The Héritage project will digitize and make available some of Canada’s most popular archival collections encompassing approximately 60 million pages of primary-source documents. Chronicling the country and its people from the 1600s to the mid-1900s, this collection represents a vast and unique resource for Canadian historians, students, and genealogists.
An Essential Resource
Héritage consists of a wide variety of unique records now being digitized from the treasured holdings of Library and Archives Canada. The end result will be a significant corpus of documentary heritage spanning three centuries. For ease of navigation, the collection has been divided into five core subject areas:
- An impressive array of genealogy materials, including immigration records, church records, land records, family histories and papers, voters’ lists, etc.
- A large volume of documents relating to Canada’s aboriginal peoples – First Nations, Métis and Inuit
- Key early documents from core government departments, including Indian Affairs, Immigration, Health, Agriculture, Railways and Canals, Fisheries and Natural Resources
- A rich military history component documenting Canada’s participation in several wars, (War of 1812, First World War, World War II), as well as the administration of the military during times of peace
- Papers from prominent Canadians, such as Prime Ministers, Governors General, premiers, cabinet ministers, explorers, scientists, entrepreneurs, writers and artists
How to Use This Site
To get started, choose the collection which best reflects your research interest. Each collection page includes basic finding aids to guide your search, as well as tips on how to navigate the digitized microfilm rolls. This information, drawn from Library and Archives Canada’s MIKAN archival catalogue, was generously shared to help ease of access.

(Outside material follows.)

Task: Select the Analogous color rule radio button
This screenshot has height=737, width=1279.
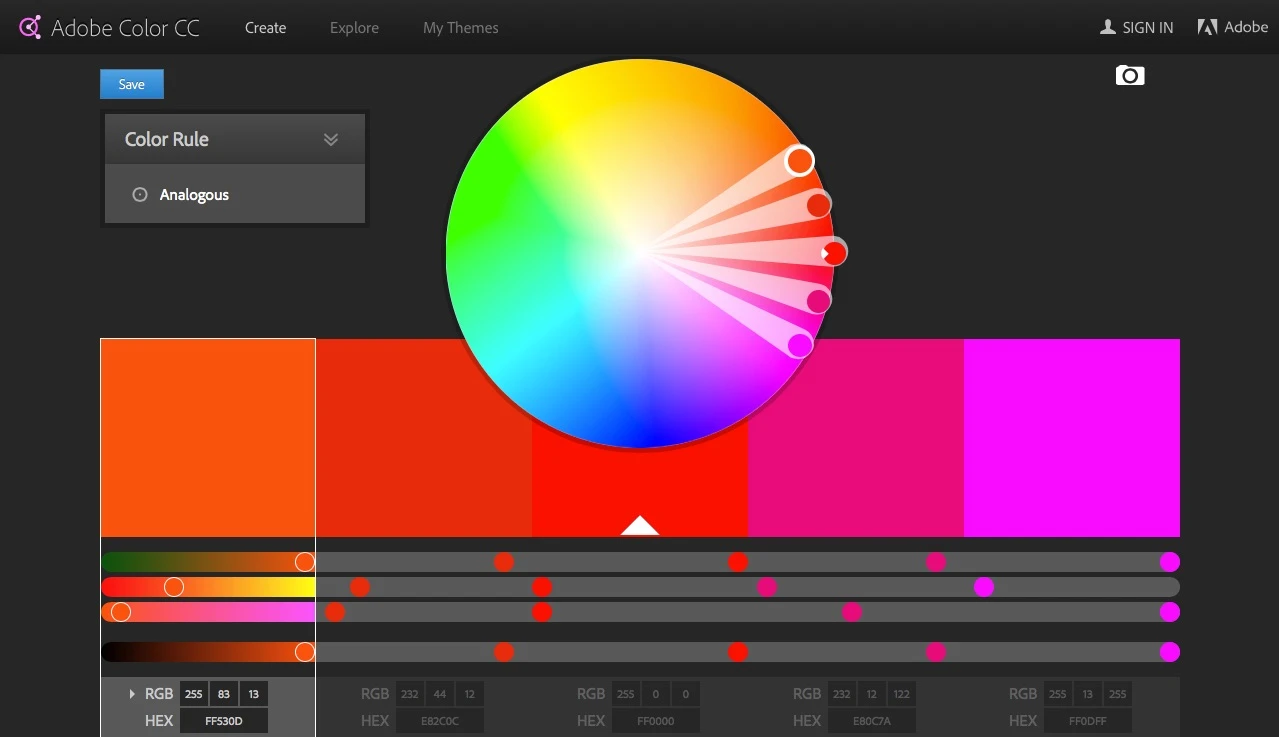Action: pyautogui.click(x=140, y=195)
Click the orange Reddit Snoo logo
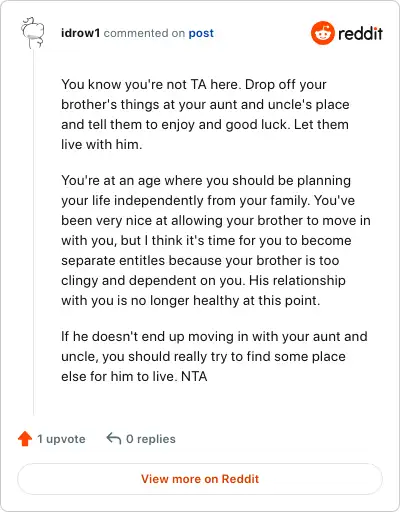The width and height of the screenshot is (400, 512). pyautogui.click(x=323, y=33)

The basic Search can help guide you to a collection which matches your chosen keywords. The Search is a simple form which scans collections for both descriptive information and metadata, such as title words, author/creator names, subjects, as well as the text content of documents, where available.

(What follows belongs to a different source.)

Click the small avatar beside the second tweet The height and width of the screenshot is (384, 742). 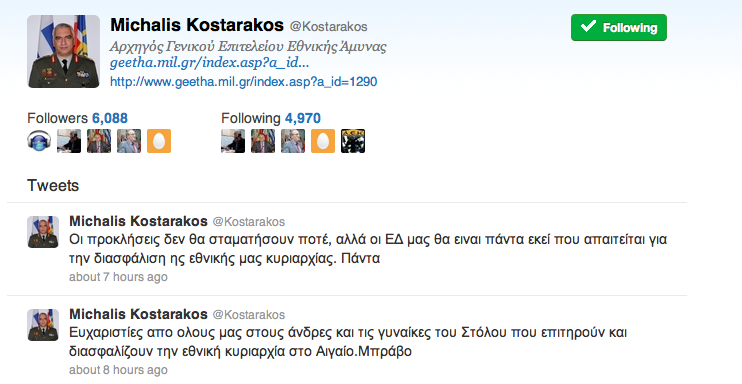[x=43, y=325]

Can I search the full text?
Very little archival text is currently visible to our search tools. Transcribing these records to produce the searchable text will take time and resources and is a major objective of the project. Future versions of Héritage will support full-text searching of documents as they are transcribed, bringing out massive amounts of information fully integrated into the portal for search and discovery. Over the coming years, additional research tools and infrastructure for enhanced metadata creation and linking will be developed by Canadiana and its Héritage partners.